### Exercise instructions
Word-for-word transcription needed. Include every entry below but no pictures.

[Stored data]
______________________________

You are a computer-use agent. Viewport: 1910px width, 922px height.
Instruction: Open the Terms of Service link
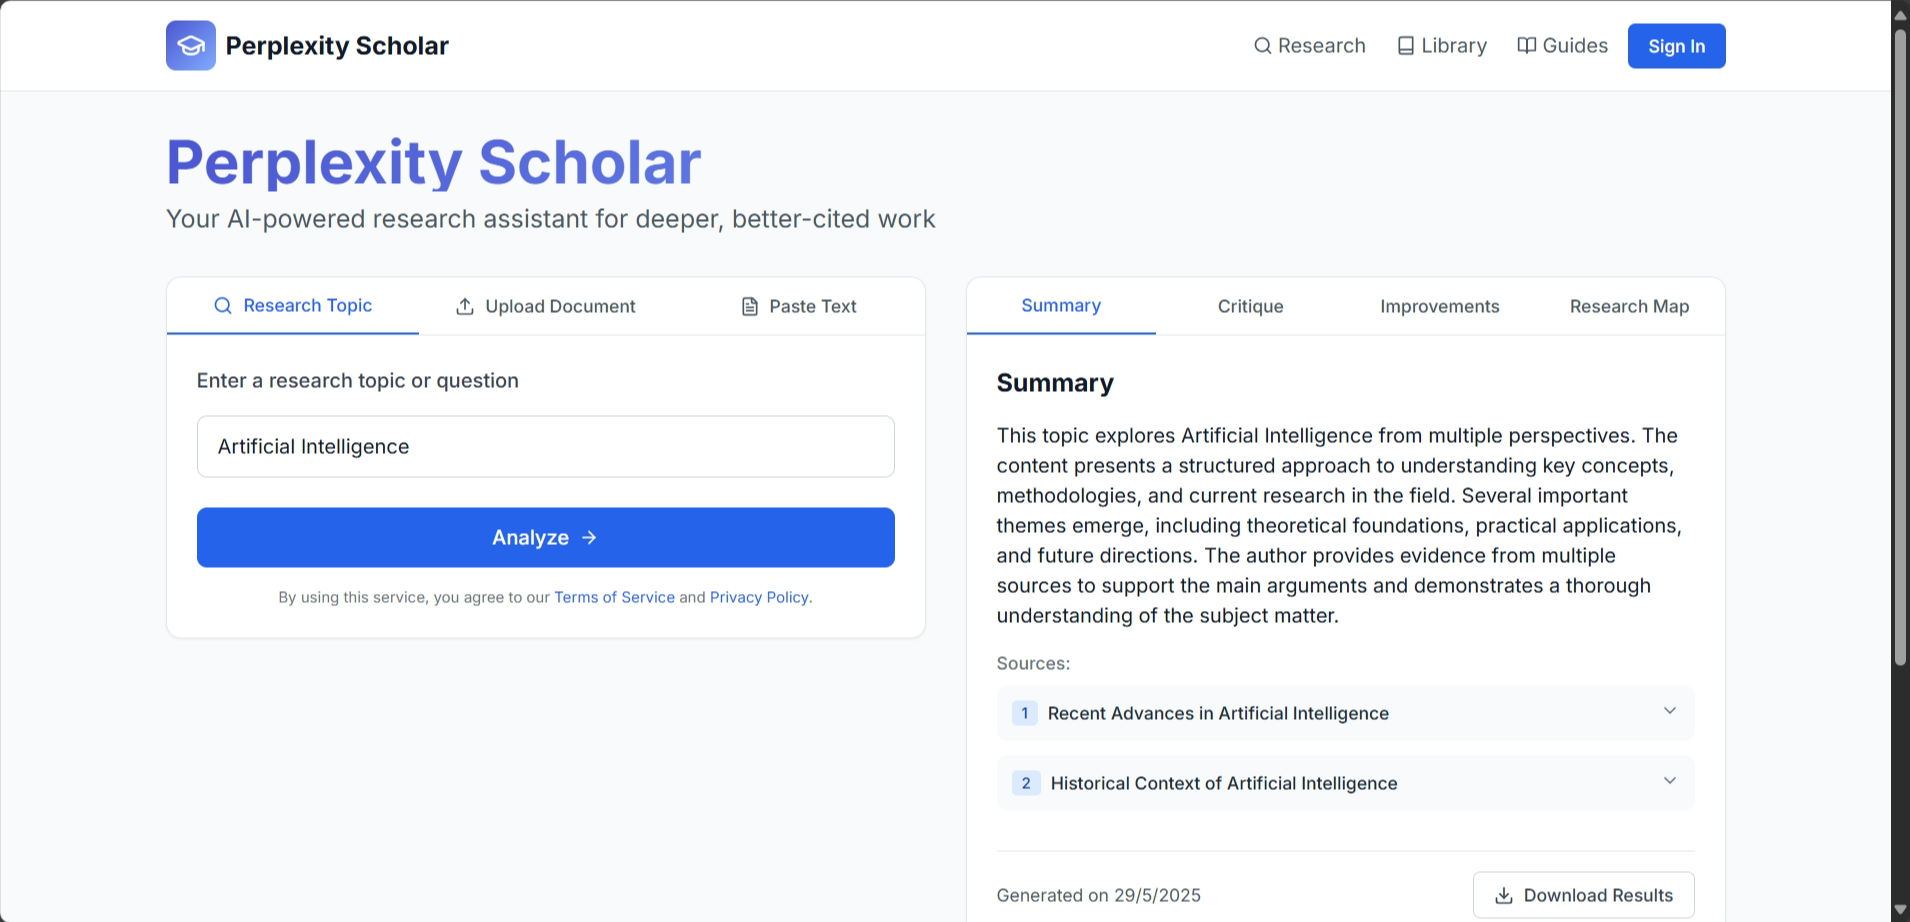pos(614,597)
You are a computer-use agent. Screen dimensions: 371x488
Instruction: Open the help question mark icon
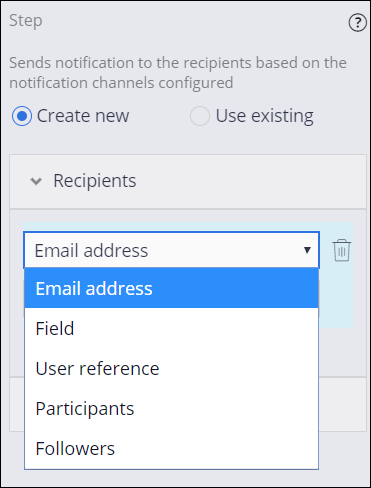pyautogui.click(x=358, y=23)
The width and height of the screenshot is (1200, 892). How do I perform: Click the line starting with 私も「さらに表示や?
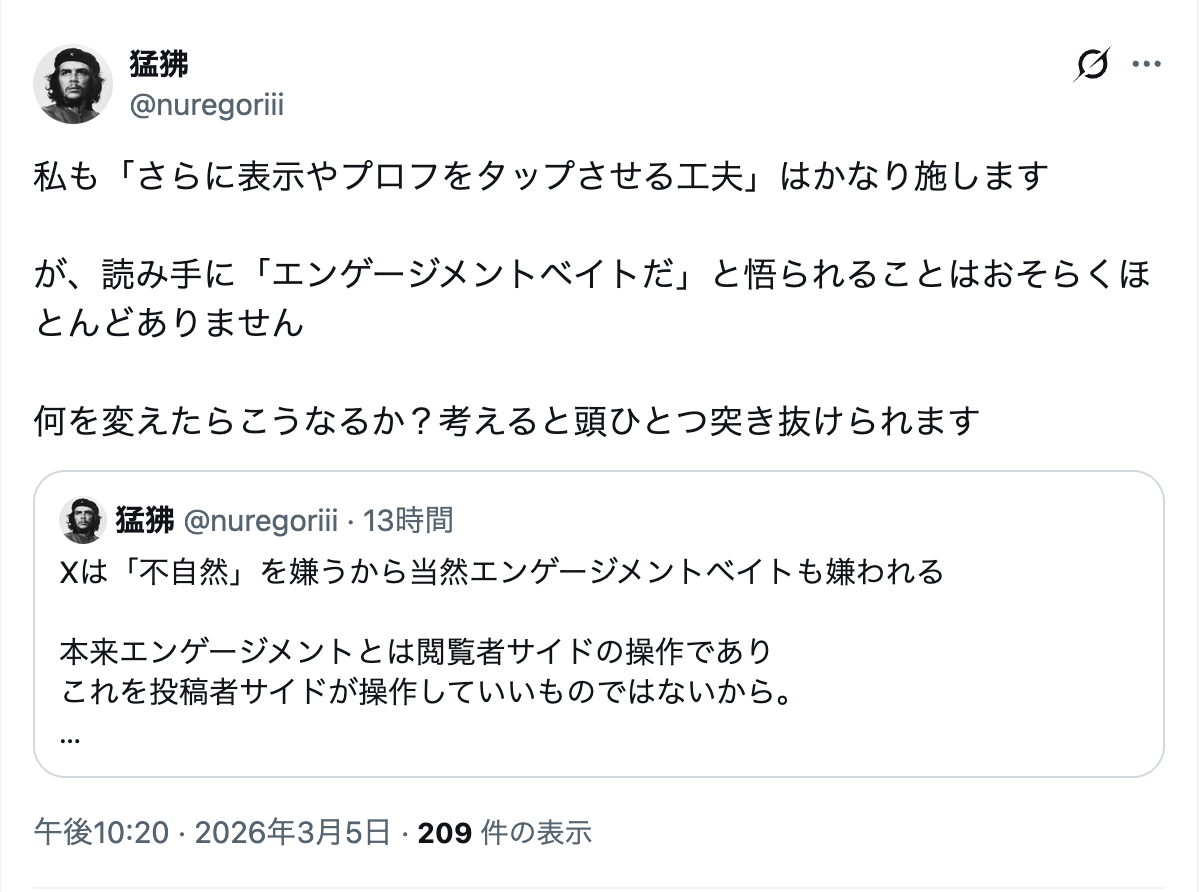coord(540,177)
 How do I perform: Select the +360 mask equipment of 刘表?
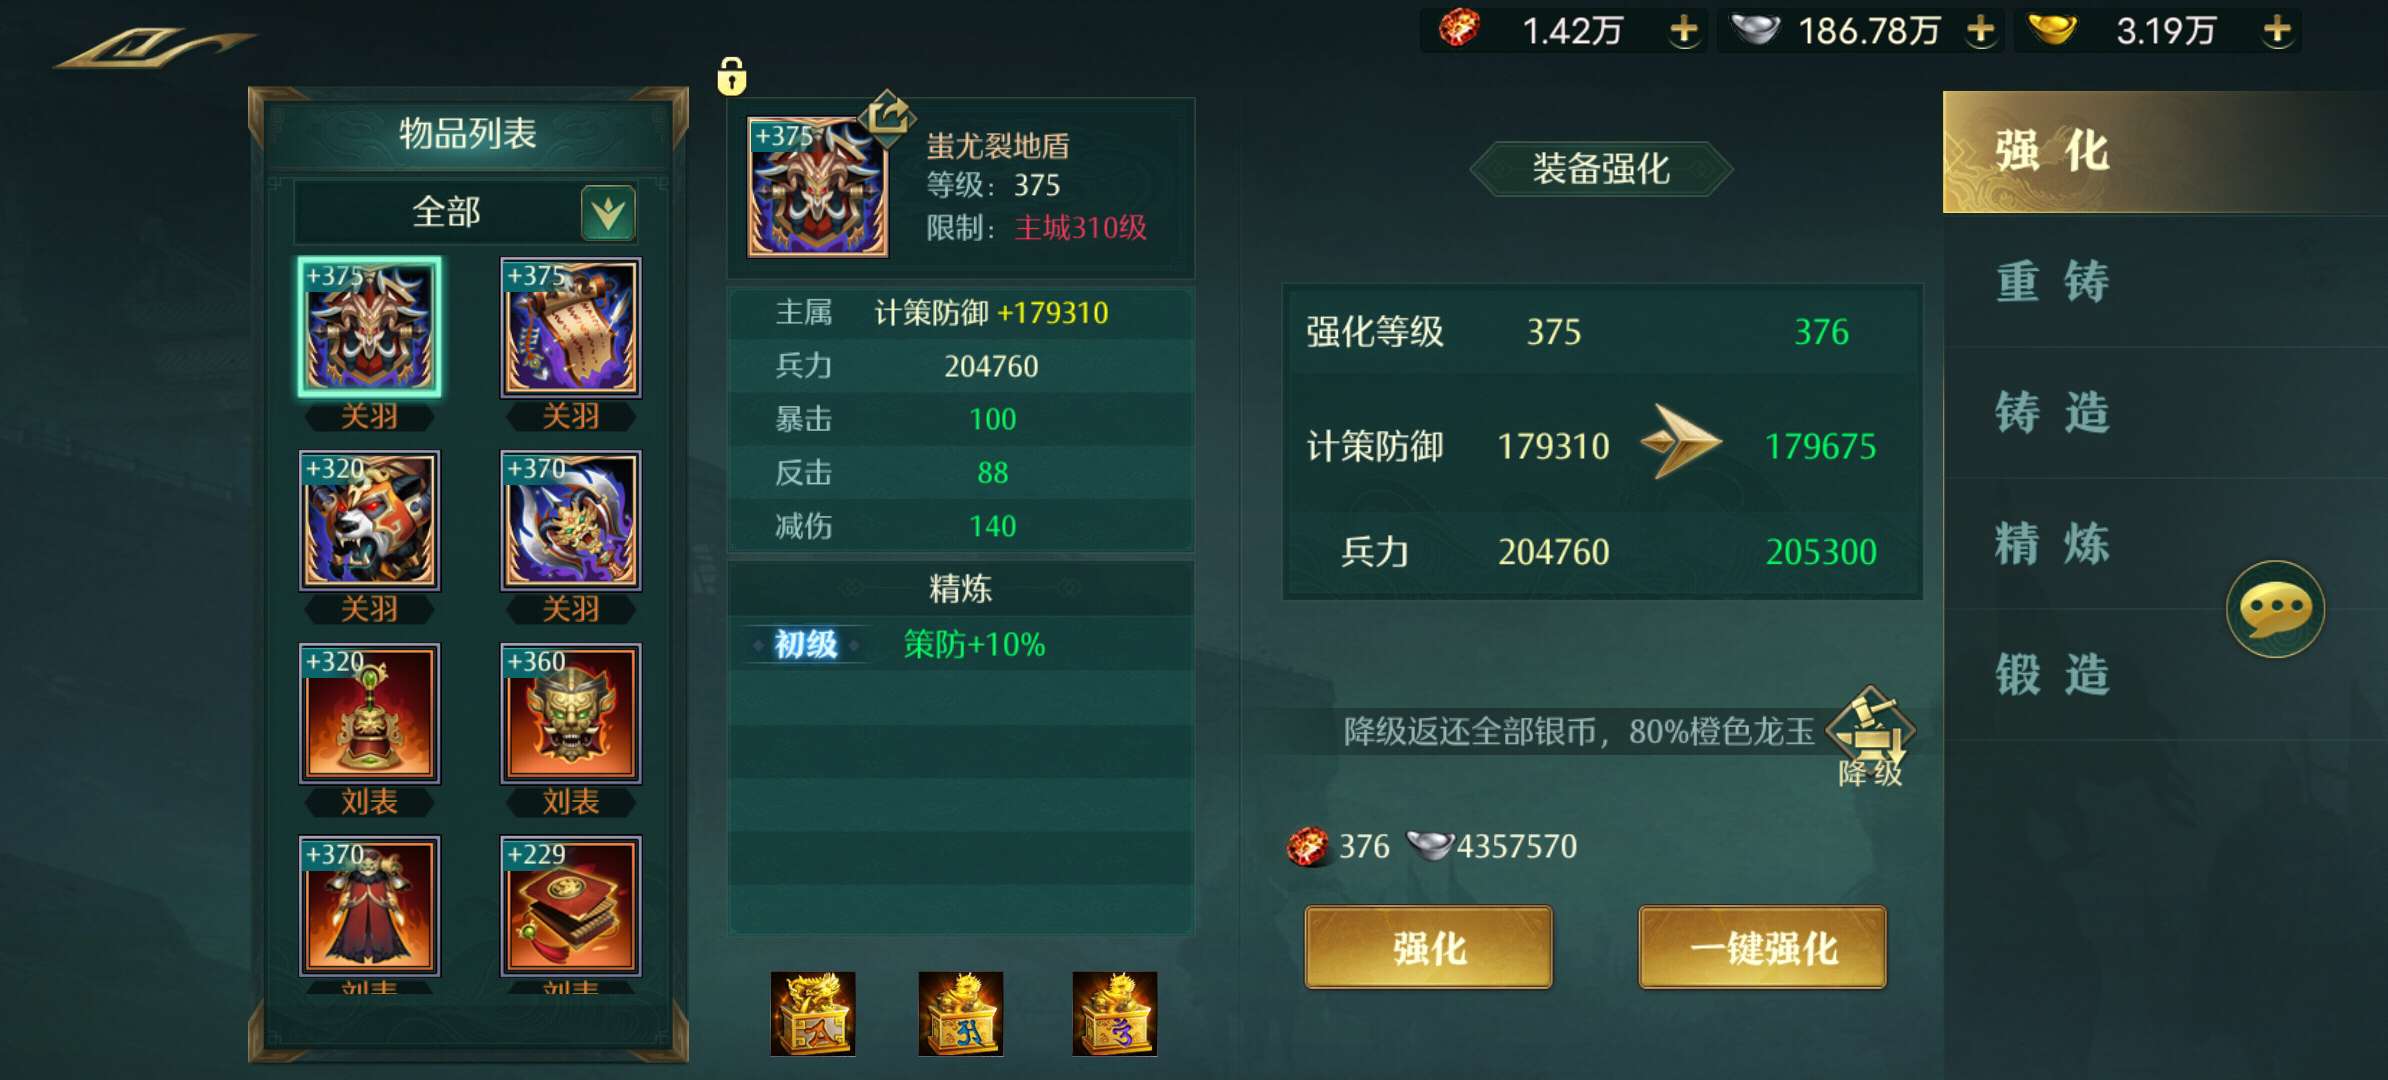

______________________________

### Solution for this exercise
You are a computer-use agent. Viewport: 1910px width, 922px height.
Instruction: Open the Terms of Service link
pos(614,597)
You are a computer-use agent. Screen dimensions: 371x488
Instruction: Open the help question mark icon
pyautogui.click(x=358, y=23)
The width and height of the screenshot is (1200, 892). How do I perform: Click the line starting with 私も「さらに表示や?
coord(540,177)
 How do I perform: Select the +360 mask equipment of 刘表?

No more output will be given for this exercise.